What you are asked to do: Output the data below exactly. Leave nothing out.

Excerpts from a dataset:

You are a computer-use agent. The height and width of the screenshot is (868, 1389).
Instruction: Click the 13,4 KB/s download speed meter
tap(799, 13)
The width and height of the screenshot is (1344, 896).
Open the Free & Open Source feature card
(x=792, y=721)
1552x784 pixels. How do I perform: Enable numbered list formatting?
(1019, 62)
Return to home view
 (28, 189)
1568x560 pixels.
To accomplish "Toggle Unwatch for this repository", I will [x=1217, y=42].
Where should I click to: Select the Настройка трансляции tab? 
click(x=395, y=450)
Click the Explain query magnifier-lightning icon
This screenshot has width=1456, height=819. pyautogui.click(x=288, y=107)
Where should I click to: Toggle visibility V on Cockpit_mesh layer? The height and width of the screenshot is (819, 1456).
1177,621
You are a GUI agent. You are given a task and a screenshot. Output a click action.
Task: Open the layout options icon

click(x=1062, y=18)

Solution for this task:
You are a computer-use agent. The height and width of the screenshot is (868, 1389).
Instruction: Click the 13,4 KB/s download speed meter
tap(799, 13)
The width and height of the screenshot is (1344, 896).
Open the Free & Open Source feature card
(x=792, y=721)
1552x784 pixels. How do I perform: Enable numbered list formatting?
(1019, 62)
Return to home view
 (28, 189)
1568x560 pixels.
To accomplish "Toggle Unwatch for this repository", I will [x=1217, y=42].
Where should I click to: Select the Настройка трансляции tab? 
click(x=395, y=450)
Click the Explain query magnifier-lightning icon
This screenshot has width=1456, height=819. pyautogui.click(x=288, y=107)
Where should I click to: Toggle visibility V on Cockpit_mesh layer? The height and width of the screenshot is (819, 1456).
1177,621
You are a GUI agent. You are given a task and a screenshot. Output a click action.
Task: Open the layout options icon

click(x=1062, y=18)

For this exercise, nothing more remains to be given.